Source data
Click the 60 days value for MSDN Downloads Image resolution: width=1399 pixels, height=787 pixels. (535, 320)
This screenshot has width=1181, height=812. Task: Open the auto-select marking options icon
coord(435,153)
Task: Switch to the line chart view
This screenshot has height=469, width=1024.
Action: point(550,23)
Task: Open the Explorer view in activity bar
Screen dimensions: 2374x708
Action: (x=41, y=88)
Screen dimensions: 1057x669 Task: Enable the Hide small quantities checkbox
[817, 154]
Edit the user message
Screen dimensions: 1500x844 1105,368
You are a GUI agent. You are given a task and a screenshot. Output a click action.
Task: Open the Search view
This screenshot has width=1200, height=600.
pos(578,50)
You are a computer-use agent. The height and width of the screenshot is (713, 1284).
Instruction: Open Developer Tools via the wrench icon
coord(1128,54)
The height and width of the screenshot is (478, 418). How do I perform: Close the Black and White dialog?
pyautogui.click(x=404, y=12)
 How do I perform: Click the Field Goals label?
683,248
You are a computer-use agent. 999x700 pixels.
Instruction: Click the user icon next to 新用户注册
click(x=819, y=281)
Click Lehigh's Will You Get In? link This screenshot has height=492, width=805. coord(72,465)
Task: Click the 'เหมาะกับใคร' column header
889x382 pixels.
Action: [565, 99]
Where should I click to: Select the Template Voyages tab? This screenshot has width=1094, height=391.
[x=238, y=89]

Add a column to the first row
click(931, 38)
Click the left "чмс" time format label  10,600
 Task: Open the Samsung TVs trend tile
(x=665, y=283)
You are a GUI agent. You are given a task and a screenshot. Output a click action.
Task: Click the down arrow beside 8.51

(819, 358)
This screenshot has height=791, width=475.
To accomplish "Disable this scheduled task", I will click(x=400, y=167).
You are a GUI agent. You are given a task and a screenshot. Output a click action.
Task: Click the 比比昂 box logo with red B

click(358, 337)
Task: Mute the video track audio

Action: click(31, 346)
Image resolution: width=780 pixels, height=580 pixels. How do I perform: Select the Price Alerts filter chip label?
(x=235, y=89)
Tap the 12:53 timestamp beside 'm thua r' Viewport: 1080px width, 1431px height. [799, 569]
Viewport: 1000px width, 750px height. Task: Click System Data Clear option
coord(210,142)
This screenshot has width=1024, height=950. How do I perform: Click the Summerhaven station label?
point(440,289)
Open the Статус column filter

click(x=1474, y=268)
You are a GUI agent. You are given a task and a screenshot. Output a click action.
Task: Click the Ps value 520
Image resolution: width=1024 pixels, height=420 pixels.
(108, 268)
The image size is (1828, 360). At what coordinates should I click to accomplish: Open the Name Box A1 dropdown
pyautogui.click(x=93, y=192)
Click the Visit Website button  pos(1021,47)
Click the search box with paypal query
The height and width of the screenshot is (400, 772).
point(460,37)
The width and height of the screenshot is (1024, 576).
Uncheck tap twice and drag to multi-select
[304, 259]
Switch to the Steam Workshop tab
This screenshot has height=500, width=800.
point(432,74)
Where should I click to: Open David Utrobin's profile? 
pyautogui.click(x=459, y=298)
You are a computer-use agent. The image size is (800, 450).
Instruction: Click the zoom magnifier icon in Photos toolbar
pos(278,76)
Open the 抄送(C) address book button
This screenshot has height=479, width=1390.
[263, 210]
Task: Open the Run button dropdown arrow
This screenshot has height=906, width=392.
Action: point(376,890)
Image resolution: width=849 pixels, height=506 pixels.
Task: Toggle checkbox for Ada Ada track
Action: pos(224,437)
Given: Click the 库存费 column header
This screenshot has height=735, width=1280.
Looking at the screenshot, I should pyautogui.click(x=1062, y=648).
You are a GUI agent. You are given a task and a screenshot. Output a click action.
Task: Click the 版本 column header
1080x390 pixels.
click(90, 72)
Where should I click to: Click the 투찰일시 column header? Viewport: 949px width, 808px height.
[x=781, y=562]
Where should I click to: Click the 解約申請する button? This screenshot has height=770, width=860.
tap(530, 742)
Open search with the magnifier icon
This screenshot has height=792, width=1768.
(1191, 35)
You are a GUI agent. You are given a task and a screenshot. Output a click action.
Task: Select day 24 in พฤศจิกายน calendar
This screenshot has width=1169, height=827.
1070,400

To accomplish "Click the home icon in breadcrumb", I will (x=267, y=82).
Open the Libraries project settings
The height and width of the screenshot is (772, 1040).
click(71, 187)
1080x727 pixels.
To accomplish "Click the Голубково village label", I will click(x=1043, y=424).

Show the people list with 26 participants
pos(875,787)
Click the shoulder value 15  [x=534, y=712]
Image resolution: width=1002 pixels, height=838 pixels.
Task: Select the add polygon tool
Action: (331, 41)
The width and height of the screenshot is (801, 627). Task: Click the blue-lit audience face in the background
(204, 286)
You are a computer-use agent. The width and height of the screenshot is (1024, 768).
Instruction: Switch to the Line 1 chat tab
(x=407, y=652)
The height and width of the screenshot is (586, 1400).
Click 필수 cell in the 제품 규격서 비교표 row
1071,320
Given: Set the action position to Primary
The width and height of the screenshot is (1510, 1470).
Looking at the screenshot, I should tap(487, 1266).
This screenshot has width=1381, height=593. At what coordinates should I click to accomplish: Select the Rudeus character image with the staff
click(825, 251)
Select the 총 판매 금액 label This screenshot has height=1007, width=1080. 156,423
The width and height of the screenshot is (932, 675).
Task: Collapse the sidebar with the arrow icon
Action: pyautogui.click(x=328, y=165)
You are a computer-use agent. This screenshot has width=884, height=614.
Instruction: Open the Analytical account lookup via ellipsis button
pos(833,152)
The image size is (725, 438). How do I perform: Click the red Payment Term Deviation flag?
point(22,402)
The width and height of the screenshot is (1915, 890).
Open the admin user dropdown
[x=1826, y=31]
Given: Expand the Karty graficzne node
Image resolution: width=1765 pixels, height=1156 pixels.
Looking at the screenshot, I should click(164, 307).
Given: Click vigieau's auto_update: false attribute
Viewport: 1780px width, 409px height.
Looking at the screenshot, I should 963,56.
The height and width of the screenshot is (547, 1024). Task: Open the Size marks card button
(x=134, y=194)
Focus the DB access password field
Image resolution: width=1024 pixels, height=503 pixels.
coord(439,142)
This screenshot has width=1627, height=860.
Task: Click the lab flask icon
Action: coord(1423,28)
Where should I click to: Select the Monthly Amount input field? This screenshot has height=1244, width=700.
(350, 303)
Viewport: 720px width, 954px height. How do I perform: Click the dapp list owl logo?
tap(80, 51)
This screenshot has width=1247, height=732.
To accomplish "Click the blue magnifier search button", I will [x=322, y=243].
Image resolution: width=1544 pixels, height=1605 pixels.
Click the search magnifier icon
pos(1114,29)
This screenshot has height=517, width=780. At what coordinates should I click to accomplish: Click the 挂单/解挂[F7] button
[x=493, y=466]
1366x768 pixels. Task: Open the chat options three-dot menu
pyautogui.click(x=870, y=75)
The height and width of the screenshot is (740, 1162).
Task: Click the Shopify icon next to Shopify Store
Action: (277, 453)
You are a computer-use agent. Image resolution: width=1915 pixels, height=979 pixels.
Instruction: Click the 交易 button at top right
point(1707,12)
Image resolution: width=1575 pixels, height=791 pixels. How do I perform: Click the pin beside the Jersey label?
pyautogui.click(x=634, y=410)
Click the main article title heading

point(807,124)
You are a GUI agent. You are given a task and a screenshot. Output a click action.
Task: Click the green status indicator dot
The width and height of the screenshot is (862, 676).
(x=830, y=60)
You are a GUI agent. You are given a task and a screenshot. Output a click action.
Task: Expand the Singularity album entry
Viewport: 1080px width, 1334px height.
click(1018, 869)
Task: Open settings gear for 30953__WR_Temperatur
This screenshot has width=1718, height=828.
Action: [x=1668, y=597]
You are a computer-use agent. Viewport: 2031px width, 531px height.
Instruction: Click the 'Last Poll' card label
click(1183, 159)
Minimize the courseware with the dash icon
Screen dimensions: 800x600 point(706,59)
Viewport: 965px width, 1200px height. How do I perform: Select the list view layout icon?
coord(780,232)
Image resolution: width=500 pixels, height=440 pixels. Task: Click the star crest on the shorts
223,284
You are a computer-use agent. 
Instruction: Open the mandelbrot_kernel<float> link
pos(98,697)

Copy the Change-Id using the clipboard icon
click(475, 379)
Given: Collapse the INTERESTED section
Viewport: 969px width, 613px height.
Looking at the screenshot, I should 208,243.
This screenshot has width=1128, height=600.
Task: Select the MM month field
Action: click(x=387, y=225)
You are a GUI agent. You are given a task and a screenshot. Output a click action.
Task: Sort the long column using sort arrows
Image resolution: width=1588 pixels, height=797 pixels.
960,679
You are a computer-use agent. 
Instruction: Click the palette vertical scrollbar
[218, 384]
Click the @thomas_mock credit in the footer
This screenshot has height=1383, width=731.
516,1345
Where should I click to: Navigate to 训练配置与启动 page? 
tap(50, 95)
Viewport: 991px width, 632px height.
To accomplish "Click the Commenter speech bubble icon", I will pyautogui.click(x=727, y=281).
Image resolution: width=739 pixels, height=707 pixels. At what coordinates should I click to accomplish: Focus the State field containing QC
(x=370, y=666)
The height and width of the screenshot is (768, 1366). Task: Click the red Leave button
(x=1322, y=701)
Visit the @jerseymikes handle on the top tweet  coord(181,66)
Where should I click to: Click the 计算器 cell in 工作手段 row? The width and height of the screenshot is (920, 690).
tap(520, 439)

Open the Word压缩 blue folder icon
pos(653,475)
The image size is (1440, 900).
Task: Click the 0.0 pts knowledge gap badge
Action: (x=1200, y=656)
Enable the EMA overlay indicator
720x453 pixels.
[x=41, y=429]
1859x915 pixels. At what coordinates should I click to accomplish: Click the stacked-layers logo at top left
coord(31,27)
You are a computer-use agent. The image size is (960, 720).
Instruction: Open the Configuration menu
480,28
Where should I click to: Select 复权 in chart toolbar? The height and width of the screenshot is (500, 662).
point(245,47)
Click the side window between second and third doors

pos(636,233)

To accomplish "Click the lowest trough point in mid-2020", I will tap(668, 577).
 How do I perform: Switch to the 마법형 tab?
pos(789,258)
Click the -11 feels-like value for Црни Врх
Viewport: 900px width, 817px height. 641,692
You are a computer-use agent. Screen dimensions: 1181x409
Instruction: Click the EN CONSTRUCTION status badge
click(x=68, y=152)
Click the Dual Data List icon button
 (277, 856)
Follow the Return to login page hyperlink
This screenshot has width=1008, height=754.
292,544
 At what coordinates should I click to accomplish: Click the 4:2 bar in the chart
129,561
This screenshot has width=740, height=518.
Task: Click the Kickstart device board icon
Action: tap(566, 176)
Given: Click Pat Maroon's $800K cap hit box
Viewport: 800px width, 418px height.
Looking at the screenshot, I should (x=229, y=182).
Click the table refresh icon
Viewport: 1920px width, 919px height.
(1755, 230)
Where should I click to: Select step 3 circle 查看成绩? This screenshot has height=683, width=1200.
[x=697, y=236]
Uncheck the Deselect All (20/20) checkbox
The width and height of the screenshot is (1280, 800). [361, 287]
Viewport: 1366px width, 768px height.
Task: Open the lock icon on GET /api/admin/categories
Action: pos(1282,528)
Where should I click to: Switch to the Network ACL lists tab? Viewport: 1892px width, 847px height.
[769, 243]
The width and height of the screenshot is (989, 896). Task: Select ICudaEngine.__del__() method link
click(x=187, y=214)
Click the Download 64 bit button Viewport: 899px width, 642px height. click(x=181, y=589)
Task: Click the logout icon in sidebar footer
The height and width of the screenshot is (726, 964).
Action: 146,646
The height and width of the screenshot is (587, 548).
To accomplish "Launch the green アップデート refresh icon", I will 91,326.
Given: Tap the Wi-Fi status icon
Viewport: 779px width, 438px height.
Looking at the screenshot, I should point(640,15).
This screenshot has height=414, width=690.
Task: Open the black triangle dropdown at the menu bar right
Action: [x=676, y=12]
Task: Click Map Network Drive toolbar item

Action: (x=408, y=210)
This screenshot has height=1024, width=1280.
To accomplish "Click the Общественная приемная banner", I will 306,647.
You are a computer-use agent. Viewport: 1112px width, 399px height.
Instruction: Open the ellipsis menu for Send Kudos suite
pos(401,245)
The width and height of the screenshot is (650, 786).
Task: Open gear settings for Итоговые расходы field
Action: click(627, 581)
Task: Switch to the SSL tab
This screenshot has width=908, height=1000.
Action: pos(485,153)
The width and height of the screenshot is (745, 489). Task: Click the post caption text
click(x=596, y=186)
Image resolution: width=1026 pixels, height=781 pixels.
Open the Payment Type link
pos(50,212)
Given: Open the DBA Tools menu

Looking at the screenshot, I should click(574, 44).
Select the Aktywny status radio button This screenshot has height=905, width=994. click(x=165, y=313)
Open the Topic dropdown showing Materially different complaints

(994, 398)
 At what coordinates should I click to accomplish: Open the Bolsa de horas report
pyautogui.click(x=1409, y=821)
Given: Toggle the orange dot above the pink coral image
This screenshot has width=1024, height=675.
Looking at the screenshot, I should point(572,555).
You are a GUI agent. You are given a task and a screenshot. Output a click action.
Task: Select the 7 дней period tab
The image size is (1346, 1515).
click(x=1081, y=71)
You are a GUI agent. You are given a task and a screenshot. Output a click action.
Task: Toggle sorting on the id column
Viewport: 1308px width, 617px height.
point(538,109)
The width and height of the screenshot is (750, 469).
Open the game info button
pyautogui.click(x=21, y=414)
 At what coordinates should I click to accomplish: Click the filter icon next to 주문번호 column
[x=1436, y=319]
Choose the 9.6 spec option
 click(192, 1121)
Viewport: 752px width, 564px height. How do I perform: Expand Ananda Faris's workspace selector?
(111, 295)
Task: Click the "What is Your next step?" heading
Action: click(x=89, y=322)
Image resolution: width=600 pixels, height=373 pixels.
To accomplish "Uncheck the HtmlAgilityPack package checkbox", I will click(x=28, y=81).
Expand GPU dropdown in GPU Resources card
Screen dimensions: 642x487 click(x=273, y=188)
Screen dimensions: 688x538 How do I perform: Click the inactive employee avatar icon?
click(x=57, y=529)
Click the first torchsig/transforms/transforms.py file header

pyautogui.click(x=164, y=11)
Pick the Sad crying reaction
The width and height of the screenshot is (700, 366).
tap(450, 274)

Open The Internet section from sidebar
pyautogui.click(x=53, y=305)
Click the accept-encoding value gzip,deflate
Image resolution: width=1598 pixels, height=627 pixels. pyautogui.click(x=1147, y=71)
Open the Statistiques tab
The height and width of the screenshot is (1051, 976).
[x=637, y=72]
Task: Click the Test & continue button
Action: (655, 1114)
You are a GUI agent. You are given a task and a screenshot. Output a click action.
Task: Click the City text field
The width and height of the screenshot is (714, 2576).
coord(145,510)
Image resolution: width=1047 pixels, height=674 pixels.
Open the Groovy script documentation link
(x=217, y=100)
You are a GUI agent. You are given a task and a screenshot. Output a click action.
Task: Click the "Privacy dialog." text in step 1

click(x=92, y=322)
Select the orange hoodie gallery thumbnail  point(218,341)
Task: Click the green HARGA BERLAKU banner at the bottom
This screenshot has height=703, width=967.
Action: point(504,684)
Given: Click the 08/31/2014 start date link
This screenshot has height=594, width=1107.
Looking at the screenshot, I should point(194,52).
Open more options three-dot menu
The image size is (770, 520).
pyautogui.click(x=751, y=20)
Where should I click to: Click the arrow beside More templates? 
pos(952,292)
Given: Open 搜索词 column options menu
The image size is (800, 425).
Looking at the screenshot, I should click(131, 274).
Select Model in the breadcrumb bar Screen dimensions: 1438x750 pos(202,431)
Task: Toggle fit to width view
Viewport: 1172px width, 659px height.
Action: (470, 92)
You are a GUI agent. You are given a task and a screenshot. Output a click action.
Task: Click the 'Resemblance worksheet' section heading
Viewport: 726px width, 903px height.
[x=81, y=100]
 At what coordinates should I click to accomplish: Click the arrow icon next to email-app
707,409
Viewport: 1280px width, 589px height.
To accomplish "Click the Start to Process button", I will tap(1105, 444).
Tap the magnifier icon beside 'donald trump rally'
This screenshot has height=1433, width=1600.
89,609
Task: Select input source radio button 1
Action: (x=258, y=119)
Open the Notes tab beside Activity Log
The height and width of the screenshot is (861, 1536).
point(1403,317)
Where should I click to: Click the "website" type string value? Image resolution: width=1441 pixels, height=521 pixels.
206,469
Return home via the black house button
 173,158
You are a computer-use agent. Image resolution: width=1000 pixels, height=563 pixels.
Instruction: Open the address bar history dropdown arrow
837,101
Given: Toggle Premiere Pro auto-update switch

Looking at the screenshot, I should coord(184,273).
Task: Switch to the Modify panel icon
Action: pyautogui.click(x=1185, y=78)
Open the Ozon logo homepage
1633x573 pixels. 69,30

# How to complete this task
Nothing should be returned except the lines from the first line of the data above through the line with "This screenshot has height=791, width=475.", each one exact.

# Response to this exercise
Click the 60 days value for MSDN Downloads Image resolution: width=1399 pixels, height=787 pixels. (535, 320)
This screenshot has width=1181, height=812. Task: Open the auto-select marking options icon
coord(435,153)
Task: Switch to the line chart view
This screenshot has height=469, width=1024.
Action: point(550,23)
Task: Open the Explorer view in activity bar
Screen dimensions: 2374x708
Action: (x=41, y=88)
Screen dimensions: 1057x669 Task: Enable the Hide small quantities checkbox
[817, 154]
Edit the user message
Screen dimensions: 1500x844 1105,368
You are a GUI agent. You are given a task and a screenshot. Output a click action.
Task: Open the Search view
This screenshot has width=1200, height=600.
pos(578,50)
You are a computer-use agent. The height and width of the screenshot is (713, 1284).
Instruction: Open Developer Tools via the wrench icon
coord(1128,54)
The height and width of the screenshot is (478, 418). How do I perform: Close the Black and White dialog?
pyautogui.click(x=404, y=12)
 How do I perform: Click the Field Goals label?
683,248
You are a computer-use agent. 999x700 pixels.
Instruction: Click the user icon next to 新用户注册
click(x=819, y=281)
Click Lehigh's Will You Get In? link This screenshot has height=492, width=805. coord(72,465)
Task: Click the 'เหมาะกับใคร' column header
889x382 pixels.
Action: [565, 99]
Where should I click to: Select the Template Voyages tab? This screenshot has width=1094, height=391.
[x=238, y=89]

Add a column to the first row
click(931, 38)
Click the left "чмс" time format label  10,600
 Task: Open the Samsung TVs trend tile
(x=665, y=283)
You are a GUI agent. You are given a task and a screenshot. Output a click action.
Task: Click the down arrow beside 8.51

(819, 358)
This screenshot has height=791, width=475.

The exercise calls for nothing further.